Doing fieldwork in Singapore
It was not difficult to recruit participants for my research. I had previously studied in Singapore, and during my time there I founded a prose-and-poetry writing initiative that drew migrants from varied national backgrounds. With the help of these former members, I was able to get in touch with a few ‘foreign worker ambassadors’. I deliberately refrained from specifying any particular ethnic or national category during participant recruitment in order to avoid treating it as natural and replicating ethnic biases, which have pervaded migration research. Instead, I turned my attention to social networks and observed when and under what circumstances ethnic identification gained its salience.
As my fieldwork progressed, I observed an increasing ethnic concentration, with Bangladeshi TMCWs comprising the majority. I believe it was partly because of the snowball sampling I used, but more importantly, it also reflected the broader logic of Singapore’s integration project. Within this framework, TMCWs from specific ethnic backgrounds are framed as problematic and potentially dangerous. As such, they are governed through carefully designed measures of discipline and control that are presented in the name of integration. Within the Foreign Worker Ambassadors Program, my Bangladeshi TMCW participants are enacted as local leaders whose primary task is to reinforce the regulatory powers of the state within their specific ethnic populations.

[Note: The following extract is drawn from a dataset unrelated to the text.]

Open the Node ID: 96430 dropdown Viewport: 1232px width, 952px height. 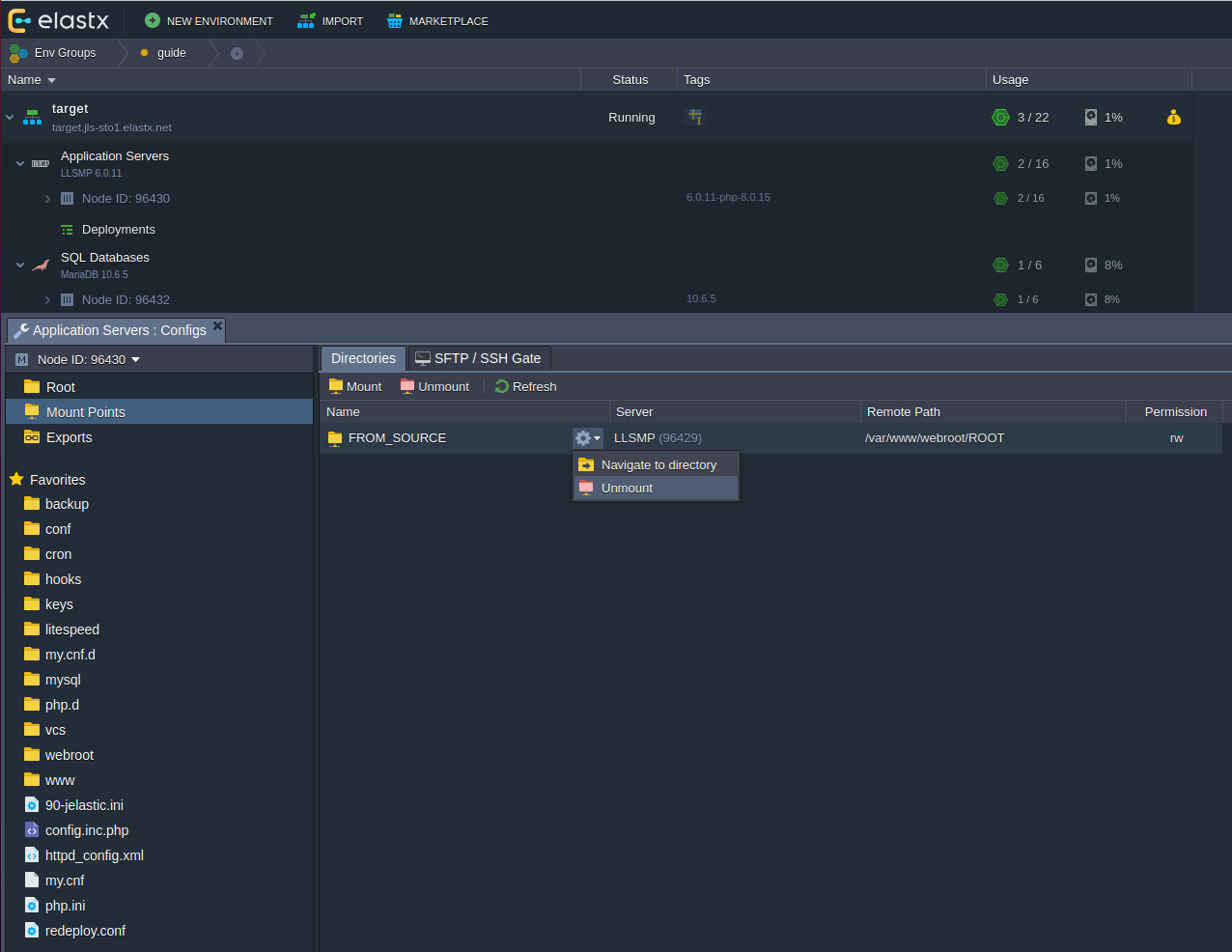(135, 360)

I found it rather challenging to elicit candid responses from my participants. As publicly visible figures, they were often featured in official events (such as the International Migrants’ Day and the Singapore Racial Harmony Day) and local news, so it was only understandable that they felt the need to maintain a positive reputation. A few participants believed that their voluntary work as integration ambassadors could present a chance of finally obtaining a permanent residency (PR) or even citizenship. As a result, some of my interviews appeared highly curated and rehearsed, and some narratives seemed self-censored to protect their image and chance of securing a PR. It was only later, when I shared stories about my mother’s predicaments as a migrant domestic worker, that they also began to open up and share their struggles.

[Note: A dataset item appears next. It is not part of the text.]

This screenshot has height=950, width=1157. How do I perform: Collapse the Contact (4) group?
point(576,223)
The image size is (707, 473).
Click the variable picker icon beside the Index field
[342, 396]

Key finding and conclusion
The main insight from my research is that integration and segregation measures are used in tandem to exert control and produce obedient migrant subjects, enabling the Singapore state to reap the economic benefits of migrants’ transient and flexibilized labor while simultaneously minimizing the social consequences of its structural dependence on temporary labor migration. This finding throws new light on how integration operates across different socio-political contexts. I want to call on integration scholars to pay greater scholarly attention on how integration unfolds under conditions of enforced temporariness in non-western contexts.